Wilder's acting career spanned television and theater, but he is perhaps most well-remembered for his roles on the big screen; according to IMDb, he got his first major motion picture role in 1967 and his last in 1991. Wilder's first professional acting role of any kind was in the 1961 Off-Broadway production of Roots, Variety reported. It was his work onstage that helped him to meet director Mel Brooks. Wilder embodied some of Brooks' most iconic characters, according to the Los Angeles Times: Leo Bloom in The Producers, the Waco Kid in Blazing Saddles, and Dr. Frankenstein in Young Frankenstein. In Wilder's interview with Roger Ebert back in 1971, the actor expressed his admiration for the director when he said, "Mel Brooks is one of the few authentic geniuses working in comedy in America today." On Monday, Brooks responded to Wilder's death: "Gene Wilder-One of the truly great talented of our time. He blessed every film we did with his magic & he blessed me with his friendship."

To many, Wilder will always be Willy Wonka: he immortalized the chocolatier in the eponymous 1971 Mel Stuart film. The character of Willy Wonka was equally magical and mysterious. According to IndieWire, Wilder gave an interview describing how he came up with one of the most memorable moments in the movie:

I thought the script was very good, but something was missing. I wanted to come out with a cane, come down slowly, have it stick into one of the bricks, get up, fall over, roll around, and they all laugh and applaud. The director asked, ‘what do you want to do that for?’ I said from that time on, no one will know if I’m lying or telling the truth.

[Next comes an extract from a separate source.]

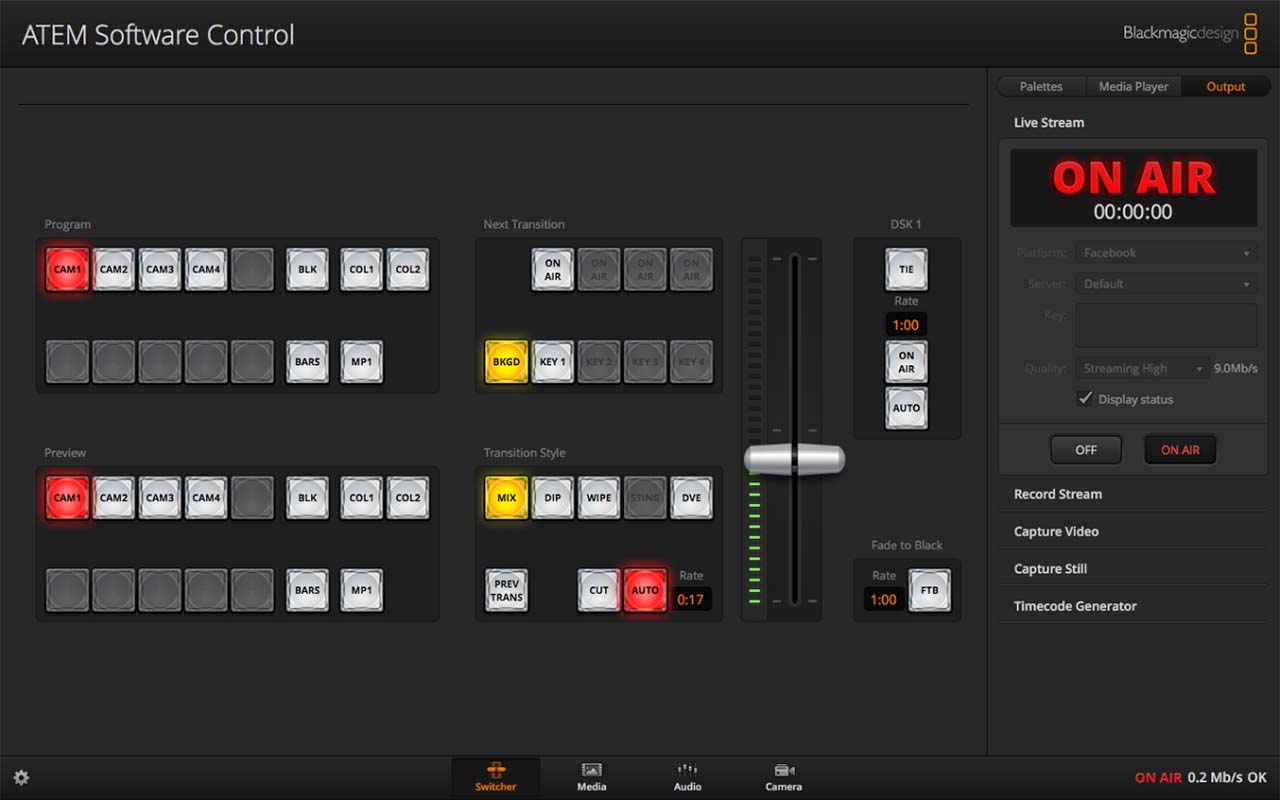Open the Platform dropdown showing Facebook
Image resolution: width=1280 pixels, height=800 pixels.
click(1166, 253)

Wilder spent much of a dazzling life in the spotlight, but he confronted suffering from a young age. As a boy, he got into comedy when his mother fell ill, according to Wilder's Blank on Blank video for PBS Digital Studios. His mother's doctor warned him that getting angry with her could "kill her" but told him that laughter could heal her. Years later, the power of laughter was put to the test again when Wilder's third wife, Saturday Night Live star Gilda Radner, was diagnosed with ovarian cancer, Variety reported, Wilder founded the nonprofit Gilda's Club in her memory to support individuals with cancer and their loved ones. The actor ultimately faced a cancer diagnosis of his own, and eventually reached full remission from non-Hodgkin lymphoma, according to CNN.

Even while wading through personal darkness, Wilder looked for opportunities to illuminate the world with his talent and his work. In his 1971 interview with Ebert, Wilder explained why he decided to become an actor as a middle school student, after seeing his sister do a dramatic reading:

The lights went down slowly, very slowly. Then it was dark. Spotlights hit the stage, and there was my sister, standing there in the middle of the stage, and...everyone was listening to her. Everyone. At that moment I thought, that must be the most beautiful thing in the world, to be able to arrange things so that people have to listen to you.

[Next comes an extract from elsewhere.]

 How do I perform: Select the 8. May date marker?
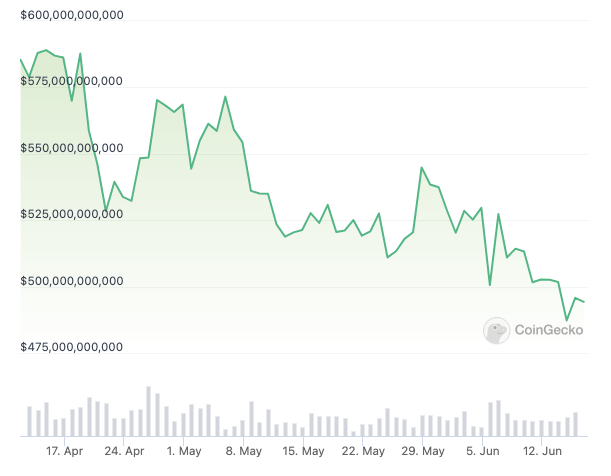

Wilder did get people's attention for decades to come. Fans crowded into theaters and flipped on their televisions to watch his powerful transformations into monumentally-memorable characters. They dove into the worlds he created for the screen, both as a writer and a director — according to Biography, those included The Adventures of Sherlock Holmes' Smarter Brother and The World's Greatest Lover. They read one of the many books he wrote: along with his memoir, Kiss Me Like a Stranger, he penned a number of fictional romances from 2008 to 2013. And even as he made fewer public appearances toward the end of his life, they hung on his every word: Wilder's interview at the 92nd Street Y conducted three years ago now has more than 1 million views on YouTube.

Wilder may be gone, but the love he put into his work remains. After experiencing some of the deepest pain imaginable in life, he left a legacy of light. As Willy Wonka quoted from Shakespeare, "So shines a good deed in a weary world."